Still reeling from the death of her best friend, Kay, Billi’s thrust back into action when the Templars are called to investigate werewolf activity. And these werewolves are like nothing Bilil’s seen before.

They call themselves the Polenitsy – Man Killers. The ancient warrior women of Eastern Europe, supposedly wiped out centuries ago. But now they’re out of hiding and on the hunt for a Spring Child — an Oracle powerful enough to blow the volcano at Yellowstone — precipitating a Fimbulwinter that will wipe out humankind for good.

The Templars follow the stolen Spring Child to Russia, and the only people there who can help are the Bogatyrs, a group of knights who may have gone to the dark side. To reclaim the Spring Child and save the world, Billi needs to earn the trust of Ivan Romanov, an arrogant young Bogatyr whose suspicious of people in general, and of Billi in particular.

Dark Goddess is a page-turning, action-packed sequel that spans continents, from England to the Russian underworld and back. This is an adventure of folklore and myth become darkly real. Of the world running out of time. And of Billi SanGreal, the only one who can save it.
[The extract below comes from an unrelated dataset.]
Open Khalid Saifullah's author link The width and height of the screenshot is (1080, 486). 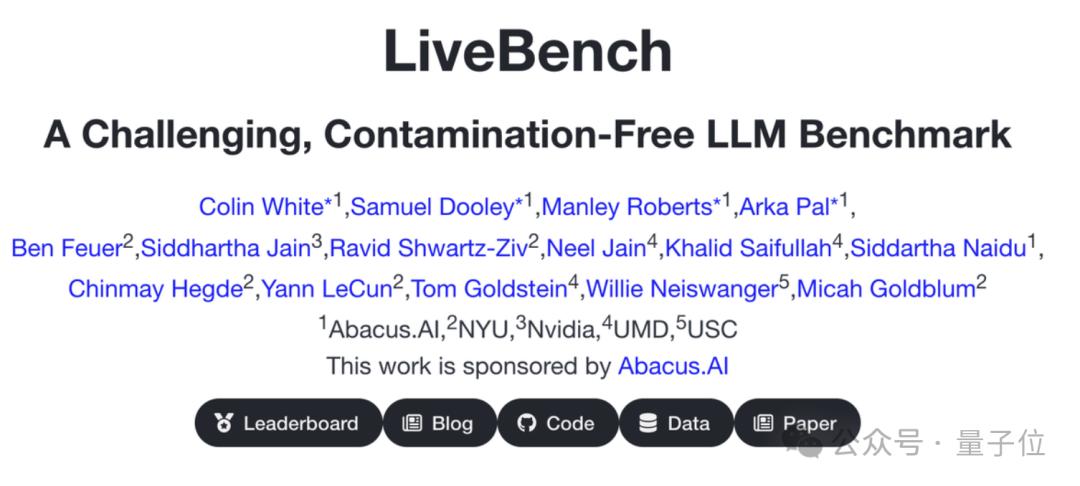[749, 248]
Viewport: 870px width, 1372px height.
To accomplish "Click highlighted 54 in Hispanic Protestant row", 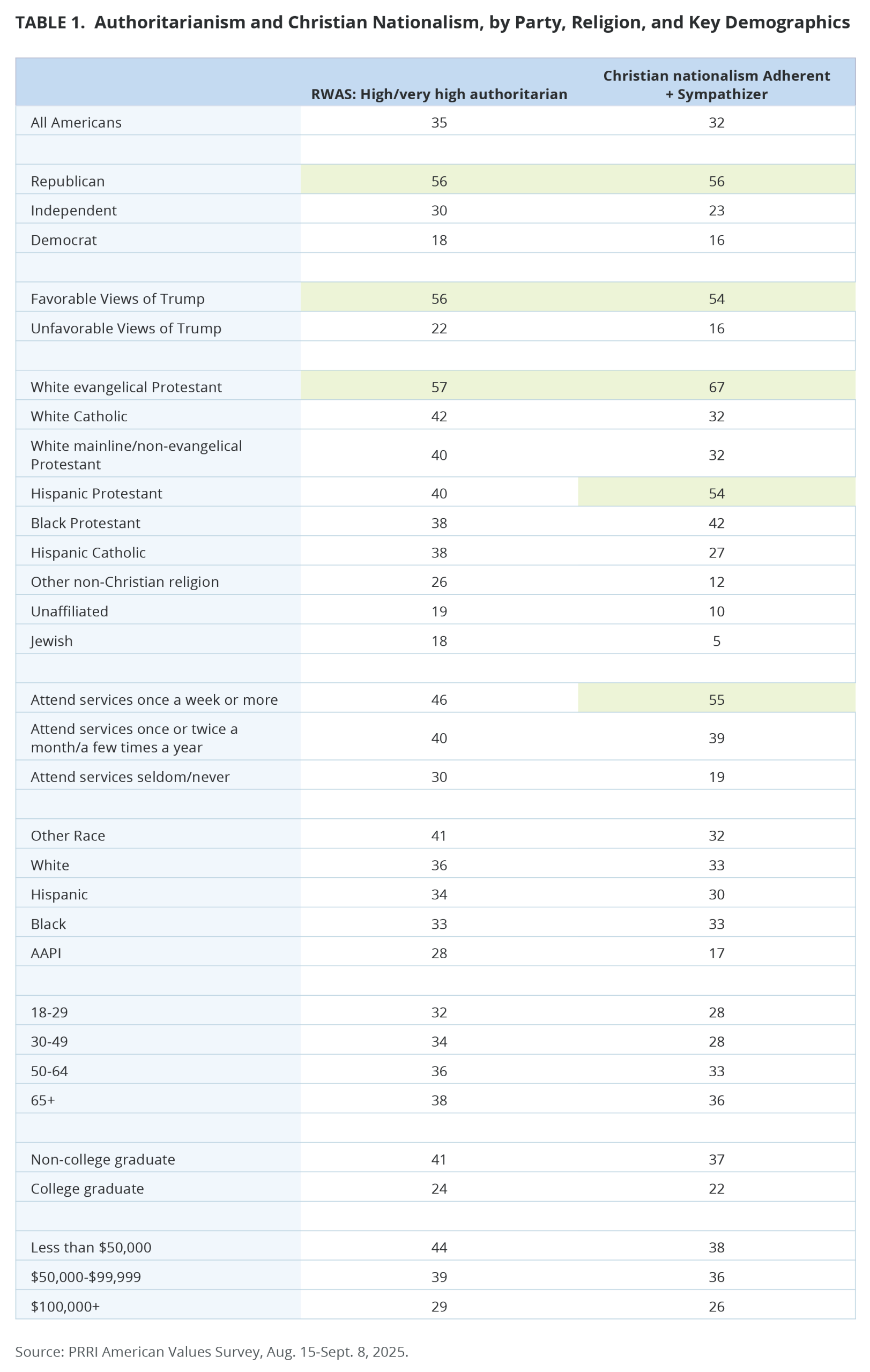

First of all I should say I am a huge fan of the first book in this series, Devil’s Kiss. That book inspired me to delve deeply into research about the Knights Templar and legends. So, when I was grocery shopping at a warehouse store last week and saw an ARC of Dark Goddess for sale in a box of truck abandoned books, I had to rescue it and take it home with me. I will admit it took me a while to get into this one. Probably because my heart was still with Kay who is now deceased. Though author Sarwat Chadda has taught “the dead need not linger”, I missed Kay. Billi seems completely emotionally detached in her mourning. And I was a bit taken aback by her treatment toward the child they rescue in the very first scene. Her loyalty to the Templar cause keeps her in my mind, a cold character, so at times I had a hard time relating to her.

I will say once Billi and her crew hit Russia the story picks up the pace. The Knights Templar are trying to find and save Vasilisa, Spring child who has the capability to interact with the earth’s elements. The world is suffering from a near apocalyptic volcanic explosion in Italy and Vasilisa is at the core of worsening or healing the damage. She is exactly what the Mother Russia, Baba Yaga is looking for to facilitate her world domination. The Templars must join forces with the Bogatyrs, their wealthy Russian warrior counterparts to protect the young Spring Child from a pack of werewolves sent to do Baba Yaga’s hunting. The Polinisty, ancient women werewolf warriors with their original Mongrol roots are one of my favorite parts of Dark Goddess. My other treasured scenes are those between Billi and Tsarovich Ivan Romanov. His introduction into the plot as he steps out of a Hummer is noteworthy. As well, the few vignettes where he and Billi are getting to know each other left me wanting more. I felt like yelling “stop action, emote!”

Overall, my feeling with this sequel… I was left hoping for chemistry and the fleshing out of Billi and Ivan’s relationship. I’m rooting for a resolution with Ivan in Billi’s love life. Dark Goddess is written like an action driven screen play, full gore and grit. It would make a great movie. Sarwat Chadda’s setting and detailed descriptions make for a tapestry of visual richness. I will pick up a book three if there is one because I find these books intriguing. Plus, I love Sarwat Chadda as a person. He is one of the first authors I met on twitter who will tweet you back & engage in conversation. If you’re a fan of The Lost Saint by Bree Despain or Dreaming Anastasia and Haunted by Joy Preble this one is for you! It is a great mix of Russian history, mythology and folklore that kept me entertained and engaged. Dark Goddess is rated PG-13 for violence.